====== Study text

Austin Schools Get COVID-19 Vaccines Into Arms
Schools help promote vaccination while addressing community hesitancy
By Clara Ence Morse, Fri., June 4, 2021

Standing inside the half-built house at her construction site job, Daysi Moreno knew she had to get the COVID-19 vaccine. She always wore a face mask at work, encouraged by her kids, who peppered her with questions when she got home: "How many times did you change your mask? Who was working with you? Did they sneeze at all?" And yet, although many of Moreno's co-workers have contracted COVID-19, dozens of people at the construction site didn't wear masks.
Moreno worried for her health.
Still, Moreno was also concerned about possible vaccine side effects, so she asked Claudia Villarreal, a counselor at Austin ISD's Guerrero Thompson Elementary School, for advice. Moreno's son, José, an artistic and shy sixth-grader at Kealing Middle School, is a Guerrero Thompson alum; her daughter Sophia, an outspoken Girl Scout, is a fourth-grader there.
As a leader of Guerrero Thompson's get-out-the-vax effort since January, Villarreal understood Moreno's questions and concerns. She reassured Moreno about the side effects, sharing her own vaccine experience, and helped her schedule a time after work to get the shot.
"I had some doubts, because this is new for everybody," Moreno, who was vaccinated in April, said. "But I trust them."
Moreno is one of 255 people who have received vaccines with the help of Guerrero Thompson and its clinic providers, which include Ascension Seton, Travis County Health and Human Services, and Austin Public Health. As schools across Austin have promoted vaccination, Guerrero Thompson's efforts stand out. Nearly 30% of residents in the school's ZIP code, 78753 in North Central Austin, are fully vaccinated as of June 1, according to Texas Department of Health Services data, and almost all Guerrero Thompson's students are Latinx, a community hit especially hard by the virus. Still, the school has drawn students, parents, in-laws, co-workers, and neighbors to the school for their shot.

============
====== Information given

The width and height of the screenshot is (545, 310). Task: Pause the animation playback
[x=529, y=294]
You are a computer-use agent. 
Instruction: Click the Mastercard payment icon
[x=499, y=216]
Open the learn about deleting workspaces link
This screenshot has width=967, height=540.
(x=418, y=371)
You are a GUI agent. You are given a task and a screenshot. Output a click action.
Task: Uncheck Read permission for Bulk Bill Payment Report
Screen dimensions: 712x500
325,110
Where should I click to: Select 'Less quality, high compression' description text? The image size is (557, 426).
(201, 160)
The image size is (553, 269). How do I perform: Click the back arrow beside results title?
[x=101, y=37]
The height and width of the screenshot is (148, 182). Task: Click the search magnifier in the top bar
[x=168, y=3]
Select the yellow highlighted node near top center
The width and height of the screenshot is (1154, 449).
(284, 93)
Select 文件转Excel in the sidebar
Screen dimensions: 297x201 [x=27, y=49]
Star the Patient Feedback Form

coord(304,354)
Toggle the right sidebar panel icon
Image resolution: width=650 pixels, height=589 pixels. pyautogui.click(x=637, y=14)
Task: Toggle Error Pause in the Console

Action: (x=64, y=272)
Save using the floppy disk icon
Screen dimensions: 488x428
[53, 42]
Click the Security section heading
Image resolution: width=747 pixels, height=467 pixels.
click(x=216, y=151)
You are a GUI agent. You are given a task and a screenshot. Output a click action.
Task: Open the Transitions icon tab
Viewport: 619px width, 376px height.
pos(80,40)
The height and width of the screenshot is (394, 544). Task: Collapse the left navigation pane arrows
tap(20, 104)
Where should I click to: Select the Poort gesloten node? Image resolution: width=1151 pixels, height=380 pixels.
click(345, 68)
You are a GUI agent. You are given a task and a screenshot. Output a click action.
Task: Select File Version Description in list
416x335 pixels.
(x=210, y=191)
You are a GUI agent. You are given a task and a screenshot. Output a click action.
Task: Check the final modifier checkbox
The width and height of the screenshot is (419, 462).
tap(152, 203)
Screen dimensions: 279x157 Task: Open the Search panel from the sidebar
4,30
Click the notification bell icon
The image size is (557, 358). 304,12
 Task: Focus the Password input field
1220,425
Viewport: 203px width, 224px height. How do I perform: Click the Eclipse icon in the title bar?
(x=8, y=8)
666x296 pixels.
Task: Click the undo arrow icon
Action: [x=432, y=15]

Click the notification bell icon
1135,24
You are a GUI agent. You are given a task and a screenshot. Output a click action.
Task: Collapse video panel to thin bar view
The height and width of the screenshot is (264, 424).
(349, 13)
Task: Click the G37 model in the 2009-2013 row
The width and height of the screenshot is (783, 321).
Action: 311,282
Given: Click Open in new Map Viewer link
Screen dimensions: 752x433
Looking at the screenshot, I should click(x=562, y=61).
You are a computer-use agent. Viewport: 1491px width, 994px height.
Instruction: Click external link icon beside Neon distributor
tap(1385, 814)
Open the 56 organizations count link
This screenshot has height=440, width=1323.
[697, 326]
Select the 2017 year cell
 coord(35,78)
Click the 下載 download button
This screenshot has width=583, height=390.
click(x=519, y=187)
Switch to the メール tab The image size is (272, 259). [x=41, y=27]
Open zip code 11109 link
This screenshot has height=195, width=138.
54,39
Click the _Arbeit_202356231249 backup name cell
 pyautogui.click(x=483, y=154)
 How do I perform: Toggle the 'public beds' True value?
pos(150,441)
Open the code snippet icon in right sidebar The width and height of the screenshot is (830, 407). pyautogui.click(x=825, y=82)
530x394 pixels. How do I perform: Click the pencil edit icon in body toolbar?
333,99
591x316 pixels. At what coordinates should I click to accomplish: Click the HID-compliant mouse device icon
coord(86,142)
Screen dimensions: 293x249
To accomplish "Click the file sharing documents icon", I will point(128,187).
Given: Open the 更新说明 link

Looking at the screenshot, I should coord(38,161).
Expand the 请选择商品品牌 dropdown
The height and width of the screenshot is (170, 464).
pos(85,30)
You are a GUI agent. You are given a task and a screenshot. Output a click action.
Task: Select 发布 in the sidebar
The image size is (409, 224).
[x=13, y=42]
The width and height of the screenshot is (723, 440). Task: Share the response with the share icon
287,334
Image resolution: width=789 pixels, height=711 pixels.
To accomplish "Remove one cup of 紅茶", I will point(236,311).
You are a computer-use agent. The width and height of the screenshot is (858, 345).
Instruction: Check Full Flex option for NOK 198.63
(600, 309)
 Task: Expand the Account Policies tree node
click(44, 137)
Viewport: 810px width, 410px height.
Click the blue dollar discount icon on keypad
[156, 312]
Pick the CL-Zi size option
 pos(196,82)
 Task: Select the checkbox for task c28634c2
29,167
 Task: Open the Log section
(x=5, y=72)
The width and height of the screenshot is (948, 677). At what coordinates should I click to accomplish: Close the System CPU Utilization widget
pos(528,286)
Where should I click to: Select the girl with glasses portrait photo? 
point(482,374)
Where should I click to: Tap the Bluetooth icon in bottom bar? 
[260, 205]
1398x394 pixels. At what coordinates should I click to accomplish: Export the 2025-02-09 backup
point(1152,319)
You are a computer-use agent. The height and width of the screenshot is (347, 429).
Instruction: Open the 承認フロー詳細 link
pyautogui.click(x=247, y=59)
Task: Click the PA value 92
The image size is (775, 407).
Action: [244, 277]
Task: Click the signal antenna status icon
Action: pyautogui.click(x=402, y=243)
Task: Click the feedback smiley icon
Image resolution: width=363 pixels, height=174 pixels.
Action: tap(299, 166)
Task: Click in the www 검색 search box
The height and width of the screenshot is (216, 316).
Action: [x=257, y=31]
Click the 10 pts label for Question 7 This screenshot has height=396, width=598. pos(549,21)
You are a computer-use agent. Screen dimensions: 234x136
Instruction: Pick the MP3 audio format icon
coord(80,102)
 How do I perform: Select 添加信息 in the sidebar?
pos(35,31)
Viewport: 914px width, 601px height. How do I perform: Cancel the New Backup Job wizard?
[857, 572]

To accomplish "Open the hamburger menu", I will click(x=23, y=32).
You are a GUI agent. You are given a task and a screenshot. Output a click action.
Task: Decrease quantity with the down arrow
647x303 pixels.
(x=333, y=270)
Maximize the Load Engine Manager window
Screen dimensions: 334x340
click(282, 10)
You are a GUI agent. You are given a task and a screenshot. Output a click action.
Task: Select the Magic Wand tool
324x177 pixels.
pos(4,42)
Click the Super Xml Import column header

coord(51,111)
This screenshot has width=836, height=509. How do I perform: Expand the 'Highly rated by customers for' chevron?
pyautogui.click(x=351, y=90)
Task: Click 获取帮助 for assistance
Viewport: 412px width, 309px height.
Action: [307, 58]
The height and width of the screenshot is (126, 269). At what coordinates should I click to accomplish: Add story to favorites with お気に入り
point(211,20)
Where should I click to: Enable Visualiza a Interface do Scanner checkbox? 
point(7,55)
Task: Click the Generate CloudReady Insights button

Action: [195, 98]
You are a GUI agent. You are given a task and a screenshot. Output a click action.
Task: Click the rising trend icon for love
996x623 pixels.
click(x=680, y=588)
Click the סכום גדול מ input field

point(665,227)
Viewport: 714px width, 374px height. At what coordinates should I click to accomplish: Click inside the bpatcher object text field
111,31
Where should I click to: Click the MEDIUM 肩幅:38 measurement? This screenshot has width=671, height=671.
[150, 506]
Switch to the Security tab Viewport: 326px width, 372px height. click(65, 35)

============

Questions on the material:
• a. According to the article on Austin schools and COVID-19 vaccines, why did Daysi Moreno ask Claudia Villarreal for advice? Answer in one to three sentences.
• b. Continue the article on Austin schools' vaccination efforts from after its last sentence.

Task answers:
• a. Moreno was worried about possible side effects of the vaccine, so she turned to Villarreal, a counselor at Guerrero Thompson Elementary School, for advice.

• b.
Guerrero Thompson's success is built on a community years in the making, said school Principal Briana Garcia. Staff have cultivated a rapport with families, letting them address worries about everything from the vaccine's side effects to misinformation circulating on social media. Some good-natured humor can help, too – Villarreal reassured some fathers worried about the shot that if they're afraid of needles, "you will have your child to hold your hand." Staff are also ready to translate and organize logistics for those who do register for a vaccine.
"To these families that we serve, we have become a go-to for a lot of things," Villarreal said. "We're their go-to when our children need clothes, we're their go-to when they need help translating legal documentation. And so I think it just becomes natural to them that this is what's next, this is what the school is going to do next."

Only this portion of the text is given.